ModernMusicalTheatre

The Toronto Star gives Ride The Cyclone 4 out of 4 stars!

The Toronto Star just gave our production of Ride The Cyclone an unqualified rave!

Read the full review here >>

**** (out of 4)

By Jacob Richmond & Brooke Maxwell. Directed by Richmond & Britt Small. Until Dec. 3 at Theatre Passe Muraille, 16 Ryerson Ave. 416-504-7529 or artsboxoffice.ca

Stop waiting for the next big thing, Toronto, because it’s finally here.

Ride the Cyclone, which opened at Theatre Passe Muraille Monday night is not only as good as all the advance hype would lead you to believe, but it’s the most awe-inspiring, truly entertaining, heart-tugging, toe-tapping musical I’ve seen in years.

It may not sound like the premise on which musical theatre dreams are built, but believe me, it is.

A high school chamber choir from Uranium City dies in a freak accident on roller coaster called The Cyclone. Only they get to come back from the dead to perform a final concert.

Yeah, it is the anti-Glee.
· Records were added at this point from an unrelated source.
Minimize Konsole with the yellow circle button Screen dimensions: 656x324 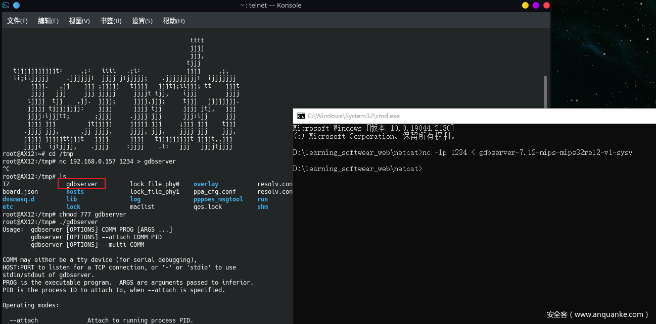(x=525, y=6)
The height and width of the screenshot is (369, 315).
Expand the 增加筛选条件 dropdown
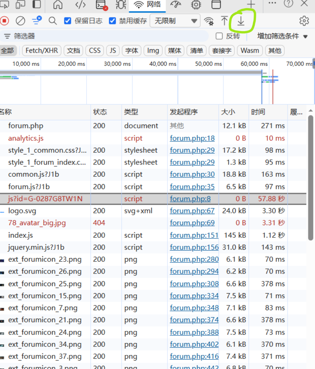pos(282,36)
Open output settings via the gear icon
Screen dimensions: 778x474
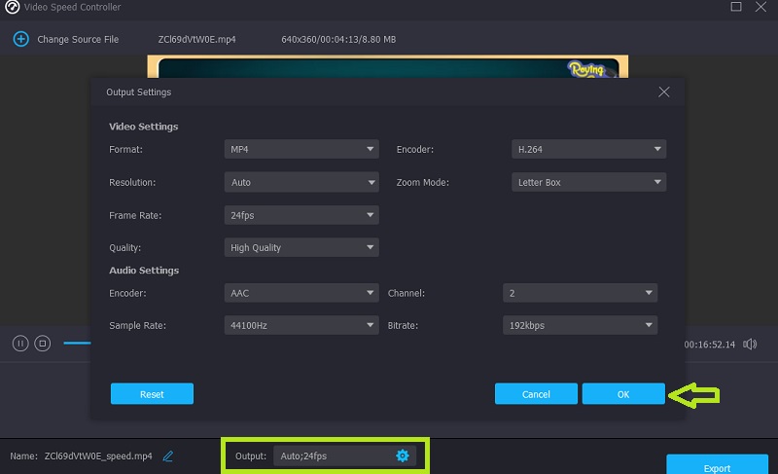[x=403, y=456]
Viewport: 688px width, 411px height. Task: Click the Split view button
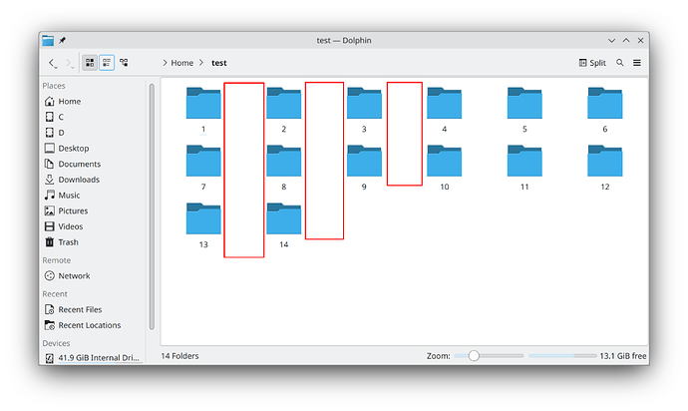[591, 63]
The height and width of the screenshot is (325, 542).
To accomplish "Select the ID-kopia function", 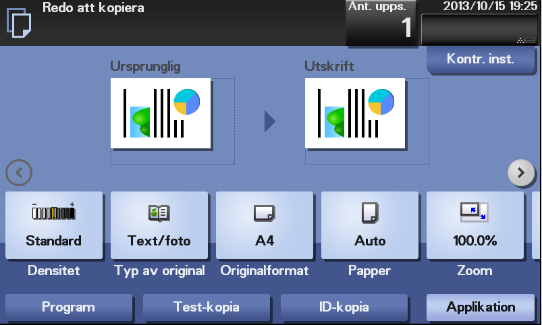I will point(344,307).
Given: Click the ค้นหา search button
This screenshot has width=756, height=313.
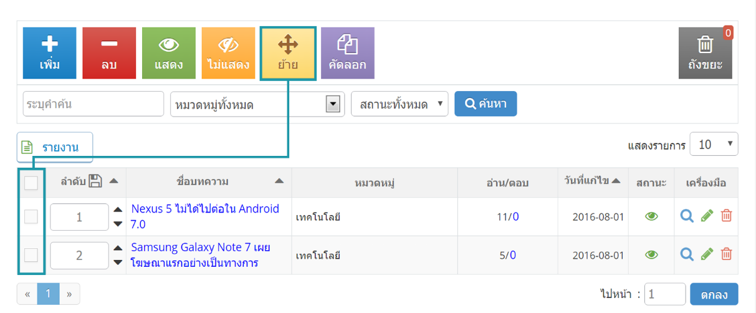Looking at the screenshot, I should click(486, 104).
Real emotions keep popping through synthetic songs and a dark cloud of mortality hanging over it all instead of a mirror ball (although one appears in the final scene, just to let you know that they can!).

No autotune for this killer cast — all their singing, like their acting, is straight from the heart.

Only an idiot could play favourites here because they’re all great. Kholby Wardell is the flashiest one, playing Noel Gruber, the only gay kid in town, who laments the fact he died “without seeing Paris or kissing another man,” but he makes up for it in a French cabaret send-up that’s devastating and sexy at the same time.

Rielle Braid is the born-bossy one, Ocean Rosenberg, with a Jewish father, a bitch Irish mother, and a passion for Karl Marx. All these conflicting influences wind up destroying her at a debate tournament in a song as hilarious as it is cynical.

Another showstopper is Ricky Potts, the geek who’s rubber limbs and self-mocking smile serve him well when he dresses up in silver spandex to play the new superhero, Bachelor Man.

Matthew Coulson has an amazing combination of agility and brute force as the Ukranian immigrant kid; Misha Bachinsky whose two loves are Gangsta Rap and Russian ballet; Sarah Pelzer’s empty-eyed agony will slay you as Jane Doe, the anonymous victim of the accident; and Kelly Hudson brings it all home as Constance Blackwood, the happy chubby girl who finds out too late how sweet her life really was in a tumultuous gospel number.

The cast are brilliant, but the real geniuses are Jacob Richmond and Brooke Maxwell who wrote this astonishing piece.

Richmond’s book and lyrics know just how to cut deeply with the deftest stroke (“They came from Seoul to a city that had none”), while Maxwell’s music is incredibly artful, co-opting traditional forms without ever descending into pastiche and uniting them with a contemporary sound.

Ultimately this is a sad story, about a generation with no place to go — nowhere for their dreams to become reality; a group who are maybe better off dying in their prime, before they can get disillusioned.

Thanks to Andy McKim at Theatre Passe Muraille and Mitchell Marcus from Acting Up Stage Company for guiding this gem to us.

Ride the Cyclone. I promise you’ll never forget it.